文筆家・甲斐みのりが勧める東京巡りの極意「リアルに広がる映画やドラマの世界、物語を秘めたお店を見つけにいくのが楽しい」

文筆家・甲斐みのりによる東京案内

世間の評価ではなく自分の感覚を信じて

――各店舗や場所について、1ページでまとめるのは大変だったのではないでしょうか? もっと伝えたいことがありそうだと感じました。

 そんなことないんですよ。私はただ入口を作りたいと思っているだけなので。歴史や楽しみ方のポイントを伝えて、あとはそれぞれに任せたい。常に余白を残しておきたいんです。だから、正解を書いているわけではなくて。「乙女」という言葉からは連想しにくい居酒屋や競馬場を入れているように、自由でいいんだと感じてほしい。世の中が評価するものでなく、自分で価値を見出してほしいです。好みや味覚も人によって違うから、自分の感覚を信じたい。自由な価値観をもつと、もっと街が楽しめるんです。

――東京大学のビアガーデンなど、今営業していないお店も紹介されていますよね。


 私は常々、情報ではなく街の記憶や記録を残したいと思っています。普通の情報誌だと、閉店してしまったお店を載せるなんてあり得ないですよね。でも私は残していきたいんです。
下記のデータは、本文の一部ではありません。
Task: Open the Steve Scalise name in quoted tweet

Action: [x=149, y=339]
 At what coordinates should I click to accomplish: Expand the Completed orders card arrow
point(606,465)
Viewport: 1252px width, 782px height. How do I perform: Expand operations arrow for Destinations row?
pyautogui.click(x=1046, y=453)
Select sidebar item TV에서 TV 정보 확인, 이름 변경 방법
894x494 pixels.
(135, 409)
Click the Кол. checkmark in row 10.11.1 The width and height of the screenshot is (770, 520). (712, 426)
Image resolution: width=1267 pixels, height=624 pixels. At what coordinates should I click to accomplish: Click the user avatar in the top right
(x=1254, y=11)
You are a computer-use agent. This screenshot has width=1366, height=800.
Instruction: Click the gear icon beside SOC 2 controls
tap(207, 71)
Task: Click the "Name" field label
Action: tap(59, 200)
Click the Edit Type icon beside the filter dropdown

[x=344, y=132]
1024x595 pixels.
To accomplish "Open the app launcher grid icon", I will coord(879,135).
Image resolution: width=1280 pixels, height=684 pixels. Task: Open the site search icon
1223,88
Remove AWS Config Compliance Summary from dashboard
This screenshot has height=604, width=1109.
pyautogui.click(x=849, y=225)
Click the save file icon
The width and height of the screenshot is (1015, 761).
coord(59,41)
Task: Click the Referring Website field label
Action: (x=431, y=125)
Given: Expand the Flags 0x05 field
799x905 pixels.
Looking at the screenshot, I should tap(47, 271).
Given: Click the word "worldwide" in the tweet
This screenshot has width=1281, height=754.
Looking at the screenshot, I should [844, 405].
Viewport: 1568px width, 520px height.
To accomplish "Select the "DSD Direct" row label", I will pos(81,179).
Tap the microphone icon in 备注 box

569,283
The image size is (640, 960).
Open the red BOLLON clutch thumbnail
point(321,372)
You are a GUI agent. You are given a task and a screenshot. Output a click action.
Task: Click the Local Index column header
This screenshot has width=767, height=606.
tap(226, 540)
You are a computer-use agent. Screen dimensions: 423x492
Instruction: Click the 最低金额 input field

当時とお店の内装が変わったから写真を変えてほしいという要望もあるんですが、その写真にある、その時を残したい。

 池波正太郎や植草甚一の本に載っていたお店が今なくても、私は残念に思わない。むしろ知れて嬉しいです。自分もその時代に生きてみたかったと思いを馳せたり、行けないとしてもそれを無かったことにはしたくない。今の情報ももちろん大事ですが、10年、20年先にも残したいものを掲載しているんです。

 東京って常に生まれ変わっているし、どれも永遠にあるとは誰も言い切れないから、いろんな人が自分の記憶を自分の視点で語っていくことで、東京の歴史がどんどんつくられていくんだと思います。この本も、その一つになれたらと思います。

――その探究心やフットワークの軽さはどこからきているんですか?

 根底は、食いしん坊であること、貪欲であることが大きいですね。時代がミニマムやシンプルにといわれている中、自分は貪欲に生きたいんです。やりたいことはやりたい、見たいものは見たい、欲しいものは欲しい。仕事で地方に行っても、そのまま帰るのがもったいないと思うんです。必ずどこかに寄って、少しでも何か購入して帰りたいんです。そうじゃないと自分の気持ちが収まらなくて(笑)。

 高価なものにお金を使うわけではなく、好きなお菓子を買ったり、喫茶店に行ったり。その時間が自分を豊かにしてくれるし、それを積み重ねることで毎日が楽しくなるんです。行きたい場所がいっぱいあるから日々忙しいけど、まだまだ生きたいなって思いますね。